--- WORK REQUIRED ---
Lines of the data that contain the word "computer" are the ones to copy.

--- TASK INPUT ---
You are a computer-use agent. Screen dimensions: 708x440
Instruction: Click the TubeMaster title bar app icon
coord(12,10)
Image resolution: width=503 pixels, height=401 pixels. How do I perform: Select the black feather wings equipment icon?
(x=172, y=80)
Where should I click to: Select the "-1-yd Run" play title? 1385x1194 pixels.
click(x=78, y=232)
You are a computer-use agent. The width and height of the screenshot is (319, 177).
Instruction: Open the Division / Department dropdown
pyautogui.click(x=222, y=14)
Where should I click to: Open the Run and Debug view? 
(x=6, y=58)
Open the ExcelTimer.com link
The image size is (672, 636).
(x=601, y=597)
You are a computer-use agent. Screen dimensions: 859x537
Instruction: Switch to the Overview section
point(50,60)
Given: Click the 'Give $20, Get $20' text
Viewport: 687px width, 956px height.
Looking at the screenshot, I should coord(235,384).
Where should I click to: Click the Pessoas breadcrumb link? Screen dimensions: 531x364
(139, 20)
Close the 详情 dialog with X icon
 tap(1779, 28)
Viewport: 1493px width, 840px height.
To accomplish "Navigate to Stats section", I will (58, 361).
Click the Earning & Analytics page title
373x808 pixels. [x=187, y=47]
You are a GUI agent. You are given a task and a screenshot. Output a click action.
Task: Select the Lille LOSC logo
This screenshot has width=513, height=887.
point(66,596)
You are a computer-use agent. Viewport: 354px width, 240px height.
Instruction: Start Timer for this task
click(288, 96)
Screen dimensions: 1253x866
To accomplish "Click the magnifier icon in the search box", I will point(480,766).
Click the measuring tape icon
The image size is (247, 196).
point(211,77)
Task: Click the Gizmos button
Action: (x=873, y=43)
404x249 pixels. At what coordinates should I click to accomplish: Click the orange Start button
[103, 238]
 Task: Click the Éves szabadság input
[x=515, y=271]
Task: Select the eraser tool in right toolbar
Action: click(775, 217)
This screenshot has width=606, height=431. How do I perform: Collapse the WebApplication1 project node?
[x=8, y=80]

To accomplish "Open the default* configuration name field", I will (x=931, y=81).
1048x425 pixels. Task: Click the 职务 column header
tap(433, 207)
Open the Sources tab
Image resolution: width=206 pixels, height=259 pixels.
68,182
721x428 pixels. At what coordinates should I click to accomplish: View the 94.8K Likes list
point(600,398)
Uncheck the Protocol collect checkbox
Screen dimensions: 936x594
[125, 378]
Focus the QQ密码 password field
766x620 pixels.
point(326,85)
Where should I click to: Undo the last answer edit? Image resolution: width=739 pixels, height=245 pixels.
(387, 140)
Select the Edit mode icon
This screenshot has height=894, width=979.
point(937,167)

--- EXERCISE RESPONSE ---
You are a computer-use agent. Screen dimensions: 708x440
You are a computer-use agent. The width and height of the screenshot is (319, 177).
You are a computer-use agent. Screen dimensions: 859x537
You are a computer-use agent. Viewport: 354px width, 240px height.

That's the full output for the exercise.